メインの3人だけではなく、女主人公も彼女に付きまとう男もエスパーでそんな超能力者同士が殺戮繰返すのだったら、僕らには半村良「妖星伝」がある。40年近く昔の伝奇小説だけれど、パワーも読みごたえもこちら全2巻を呆れるほどに凌駕している。せめてそんなちょっと昔のエンタメ小説くらいはクリアするほどの気概がほしかったですね。
“隔絶した辺境”みたいなので頭をかすめたのが岩井志麻子の「現代百物語─悪夢」中の第49話「村のしきたり」というやつは恐怖と官能がたった2ページに詰まってたなあ。

…前略…
つまり村人は全員その子孫って訳です」
未だに、その十軒の身内だけで婚姻が繰り返されているという。
「もうすぐ夏祭りでしょ。お盆には、村だけのしきたりがあります。村の若い男達が先祖の武将の格好をして、各戸を回るんです。その格好や大声が怖くて、子供はみんな泣きますよ」
…中略…
「彼らは村の女みんなとまじわる。そう、ヤルんですよ。おばあちゃんとも子どもとも。さすがに、赤ちゃんや病人は許されますけど。

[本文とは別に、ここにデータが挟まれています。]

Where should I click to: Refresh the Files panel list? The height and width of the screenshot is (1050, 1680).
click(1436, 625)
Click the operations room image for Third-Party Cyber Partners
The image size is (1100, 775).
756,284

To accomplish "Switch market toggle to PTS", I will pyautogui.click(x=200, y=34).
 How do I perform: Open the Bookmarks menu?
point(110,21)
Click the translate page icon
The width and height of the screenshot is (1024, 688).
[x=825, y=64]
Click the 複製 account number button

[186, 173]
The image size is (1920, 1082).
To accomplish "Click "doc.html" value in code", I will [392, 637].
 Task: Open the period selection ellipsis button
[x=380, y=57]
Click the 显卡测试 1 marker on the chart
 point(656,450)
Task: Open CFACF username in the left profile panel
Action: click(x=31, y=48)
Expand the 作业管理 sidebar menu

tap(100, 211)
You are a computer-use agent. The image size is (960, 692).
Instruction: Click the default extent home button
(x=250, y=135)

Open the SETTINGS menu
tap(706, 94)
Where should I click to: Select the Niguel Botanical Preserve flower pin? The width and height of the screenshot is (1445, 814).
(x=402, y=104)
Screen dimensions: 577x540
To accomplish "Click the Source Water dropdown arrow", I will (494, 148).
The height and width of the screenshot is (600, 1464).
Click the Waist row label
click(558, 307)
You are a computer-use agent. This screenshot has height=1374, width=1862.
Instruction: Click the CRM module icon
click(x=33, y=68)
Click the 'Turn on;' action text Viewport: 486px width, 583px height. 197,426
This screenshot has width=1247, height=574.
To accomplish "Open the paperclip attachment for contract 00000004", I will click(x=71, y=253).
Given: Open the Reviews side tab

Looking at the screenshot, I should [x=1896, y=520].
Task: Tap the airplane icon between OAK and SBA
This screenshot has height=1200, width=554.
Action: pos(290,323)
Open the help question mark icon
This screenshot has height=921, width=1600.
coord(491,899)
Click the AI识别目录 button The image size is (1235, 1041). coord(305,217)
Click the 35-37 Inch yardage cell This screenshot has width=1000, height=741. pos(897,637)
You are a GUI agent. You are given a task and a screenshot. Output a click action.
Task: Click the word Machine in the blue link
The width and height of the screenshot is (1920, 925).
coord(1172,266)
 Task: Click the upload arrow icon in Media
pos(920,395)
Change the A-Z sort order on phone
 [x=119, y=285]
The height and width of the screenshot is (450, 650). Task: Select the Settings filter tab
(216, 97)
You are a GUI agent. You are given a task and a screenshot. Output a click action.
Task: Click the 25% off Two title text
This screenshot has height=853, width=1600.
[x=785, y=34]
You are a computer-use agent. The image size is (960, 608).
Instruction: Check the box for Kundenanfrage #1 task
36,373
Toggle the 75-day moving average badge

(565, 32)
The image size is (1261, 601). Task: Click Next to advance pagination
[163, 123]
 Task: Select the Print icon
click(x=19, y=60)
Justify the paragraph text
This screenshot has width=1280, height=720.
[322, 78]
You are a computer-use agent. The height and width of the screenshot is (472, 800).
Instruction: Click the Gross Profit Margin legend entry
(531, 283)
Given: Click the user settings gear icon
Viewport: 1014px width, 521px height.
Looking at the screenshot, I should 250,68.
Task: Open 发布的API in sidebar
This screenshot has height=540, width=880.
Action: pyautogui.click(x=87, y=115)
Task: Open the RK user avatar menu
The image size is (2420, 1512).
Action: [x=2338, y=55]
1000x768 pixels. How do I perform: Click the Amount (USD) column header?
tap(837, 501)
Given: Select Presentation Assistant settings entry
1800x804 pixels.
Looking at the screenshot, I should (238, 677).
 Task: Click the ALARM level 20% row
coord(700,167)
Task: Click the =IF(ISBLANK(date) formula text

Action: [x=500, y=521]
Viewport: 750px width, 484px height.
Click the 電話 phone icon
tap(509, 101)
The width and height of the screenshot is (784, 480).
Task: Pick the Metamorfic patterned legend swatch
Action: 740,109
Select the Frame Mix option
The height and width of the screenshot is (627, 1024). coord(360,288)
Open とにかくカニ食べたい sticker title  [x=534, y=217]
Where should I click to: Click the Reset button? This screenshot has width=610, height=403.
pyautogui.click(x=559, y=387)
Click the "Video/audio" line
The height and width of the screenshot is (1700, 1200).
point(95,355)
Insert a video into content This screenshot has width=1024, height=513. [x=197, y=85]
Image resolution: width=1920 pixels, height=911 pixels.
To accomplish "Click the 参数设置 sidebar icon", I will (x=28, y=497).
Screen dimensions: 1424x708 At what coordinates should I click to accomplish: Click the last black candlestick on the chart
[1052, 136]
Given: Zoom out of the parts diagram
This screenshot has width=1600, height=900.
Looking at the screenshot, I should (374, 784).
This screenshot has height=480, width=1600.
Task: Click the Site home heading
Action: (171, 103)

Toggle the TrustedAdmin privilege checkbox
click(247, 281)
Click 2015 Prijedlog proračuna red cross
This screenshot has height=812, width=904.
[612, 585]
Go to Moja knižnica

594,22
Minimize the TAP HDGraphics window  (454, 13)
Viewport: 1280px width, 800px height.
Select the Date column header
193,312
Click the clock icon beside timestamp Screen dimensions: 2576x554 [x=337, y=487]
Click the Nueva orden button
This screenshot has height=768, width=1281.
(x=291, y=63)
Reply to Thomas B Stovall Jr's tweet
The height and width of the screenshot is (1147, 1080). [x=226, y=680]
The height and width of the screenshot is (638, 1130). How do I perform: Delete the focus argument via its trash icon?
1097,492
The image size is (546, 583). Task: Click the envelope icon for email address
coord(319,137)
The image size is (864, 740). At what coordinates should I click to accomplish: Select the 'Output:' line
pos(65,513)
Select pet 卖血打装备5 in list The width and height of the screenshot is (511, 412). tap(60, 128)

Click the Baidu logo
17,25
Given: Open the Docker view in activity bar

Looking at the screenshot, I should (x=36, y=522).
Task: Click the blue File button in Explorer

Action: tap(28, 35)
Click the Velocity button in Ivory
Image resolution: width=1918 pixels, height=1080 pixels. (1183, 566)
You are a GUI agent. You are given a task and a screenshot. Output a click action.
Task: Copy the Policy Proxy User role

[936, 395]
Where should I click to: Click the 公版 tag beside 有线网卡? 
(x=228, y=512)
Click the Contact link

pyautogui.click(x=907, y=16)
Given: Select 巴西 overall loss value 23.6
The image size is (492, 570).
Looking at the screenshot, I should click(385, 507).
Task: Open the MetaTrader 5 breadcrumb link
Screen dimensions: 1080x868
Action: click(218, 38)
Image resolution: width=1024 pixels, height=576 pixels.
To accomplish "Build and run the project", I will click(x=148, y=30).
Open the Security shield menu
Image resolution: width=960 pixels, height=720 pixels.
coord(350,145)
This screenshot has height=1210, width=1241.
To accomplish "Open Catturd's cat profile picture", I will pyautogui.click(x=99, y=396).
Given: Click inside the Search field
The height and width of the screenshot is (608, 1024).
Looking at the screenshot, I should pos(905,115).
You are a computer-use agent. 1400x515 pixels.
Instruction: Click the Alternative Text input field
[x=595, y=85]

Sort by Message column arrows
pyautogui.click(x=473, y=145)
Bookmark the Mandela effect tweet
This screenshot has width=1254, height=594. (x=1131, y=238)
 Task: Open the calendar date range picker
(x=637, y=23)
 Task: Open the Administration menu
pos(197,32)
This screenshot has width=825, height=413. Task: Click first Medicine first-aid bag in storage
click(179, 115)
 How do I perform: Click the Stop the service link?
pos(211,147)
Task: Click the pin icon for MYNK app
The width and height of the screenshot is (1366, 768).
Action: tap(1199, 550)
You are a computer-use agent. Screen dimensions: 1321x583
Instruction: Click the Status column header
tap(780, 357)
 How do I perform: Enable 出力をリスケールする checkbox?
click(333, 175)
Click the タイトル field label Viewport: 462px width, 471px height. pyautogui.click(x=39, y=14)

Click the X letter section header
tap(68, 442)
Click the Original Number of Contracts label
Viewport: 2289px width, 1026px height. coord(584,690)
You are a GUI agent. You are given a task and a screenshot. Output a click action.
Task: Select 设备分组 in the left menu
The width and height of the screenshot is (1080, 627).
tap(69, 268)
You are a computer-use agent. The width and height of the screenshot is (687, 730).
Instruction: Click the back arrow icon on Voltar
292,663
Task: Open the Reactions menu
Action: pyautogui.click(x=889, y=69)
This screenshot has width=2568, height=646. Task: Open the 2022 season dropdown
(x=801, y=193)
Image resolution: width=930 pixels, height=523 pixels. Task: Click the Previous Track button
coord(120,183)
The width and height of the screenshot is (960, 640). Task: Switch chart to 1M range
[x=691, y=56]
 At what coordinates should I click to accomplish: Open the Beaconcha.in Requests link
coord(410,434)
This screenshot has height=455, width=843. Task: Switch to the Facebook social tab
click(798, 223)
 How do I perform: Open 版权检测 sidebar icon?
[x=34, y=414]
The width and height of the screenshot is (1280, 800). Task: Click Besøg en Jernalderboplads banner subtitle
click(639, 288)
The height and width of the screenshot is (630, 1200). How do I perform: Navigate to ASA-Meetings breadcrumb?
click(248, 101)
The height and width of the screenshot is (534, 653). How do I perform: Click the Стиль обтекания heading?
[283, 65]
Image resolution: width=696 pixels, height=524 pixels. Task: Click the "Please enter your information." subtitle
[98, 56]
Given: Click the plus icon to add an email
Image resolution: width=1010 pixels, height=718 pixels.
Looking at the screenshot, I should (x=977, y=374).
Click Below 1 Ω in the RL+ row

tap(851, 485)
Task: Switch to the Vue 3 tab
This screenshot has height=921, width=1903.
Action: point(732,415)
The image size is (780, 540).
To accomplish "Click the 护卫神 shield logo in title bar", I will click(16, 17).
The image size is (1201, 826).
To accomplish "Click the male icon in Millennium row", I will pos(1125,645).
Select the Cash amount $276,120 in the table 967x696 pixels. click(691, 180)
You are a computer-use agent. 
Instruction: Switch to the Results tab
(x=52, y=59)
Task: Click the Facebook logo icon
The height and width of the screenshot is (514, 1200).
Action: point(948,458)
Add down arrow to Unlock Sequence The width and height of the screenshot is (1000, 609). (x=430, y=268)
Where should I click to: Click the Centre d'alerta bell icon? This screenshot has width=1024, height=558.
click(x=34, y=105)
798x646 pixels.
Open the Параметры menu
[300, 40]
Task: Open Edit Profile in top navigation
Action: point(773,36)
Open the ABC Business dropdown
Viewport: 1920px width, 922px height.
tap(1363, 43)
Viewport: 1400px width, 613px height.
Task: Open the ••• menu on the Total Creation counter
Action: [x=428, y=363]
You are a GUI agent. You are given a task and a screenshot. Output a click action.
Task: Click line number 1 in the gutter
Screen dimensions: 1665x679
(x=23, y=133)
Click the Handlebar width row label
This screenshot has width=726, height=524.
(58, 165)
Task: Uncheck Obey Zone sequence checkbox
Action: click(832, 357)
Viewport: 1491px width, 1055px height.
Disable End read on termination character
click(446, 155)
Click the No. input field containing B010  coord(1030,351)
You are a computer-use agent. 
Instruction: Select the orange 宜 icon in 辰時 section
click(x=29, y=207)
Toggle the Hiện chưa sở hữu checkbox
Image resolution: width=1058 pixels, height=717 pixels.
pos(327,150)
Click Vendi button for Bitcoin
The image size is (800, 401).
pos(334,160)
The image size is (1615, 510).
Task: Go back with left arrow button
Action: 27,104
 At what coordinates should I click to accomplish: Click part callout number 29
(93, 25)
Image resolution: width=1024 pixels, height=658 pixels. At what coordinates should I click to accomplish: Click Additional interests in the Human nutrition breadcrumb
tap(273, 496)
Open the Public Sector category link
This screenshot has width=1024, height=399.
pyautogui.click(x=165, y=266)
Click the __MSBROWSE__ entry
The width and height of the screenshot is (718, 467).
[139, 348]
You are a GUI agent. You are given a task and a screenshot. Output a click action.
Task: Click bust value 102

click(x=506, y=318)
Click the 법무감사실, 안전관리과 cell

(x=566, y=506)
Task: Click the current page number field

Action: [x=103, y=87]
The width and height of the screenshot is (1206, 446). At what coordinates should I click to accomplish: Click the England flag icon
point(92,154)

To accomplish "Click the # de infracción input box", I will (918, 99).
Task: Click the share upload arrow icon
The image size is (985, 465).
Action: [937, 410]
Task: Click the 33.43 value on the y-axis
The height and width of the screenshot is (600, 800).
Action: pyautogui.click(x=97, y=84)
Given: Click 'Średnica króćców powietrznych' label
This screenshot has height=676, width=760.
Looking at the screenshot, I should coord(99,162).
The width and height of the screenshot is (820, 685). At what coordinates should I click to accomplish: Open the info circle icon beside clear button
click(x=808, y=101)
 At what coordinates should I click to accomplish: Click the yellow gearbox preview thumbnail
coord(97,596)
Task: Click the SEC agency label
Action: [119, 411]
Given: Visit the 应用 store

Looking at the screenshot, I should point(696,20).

わたしも物心ついたころからヤラれてて、それで何度か妊娠しました。最初の子を産んだのは、十三のときでした。私、故郷に三人の子どもいるんです」
話があまりにも思いがけない方向にいってしまい、どう答えていいものか困った。
…後略…

岩井志麻子、何と2ページで恩田陸上・下2巻を瞬殺したった、でもあの「現代百物語」って書き下ろしだったのね、週刊誌とかの連載かと思ってました。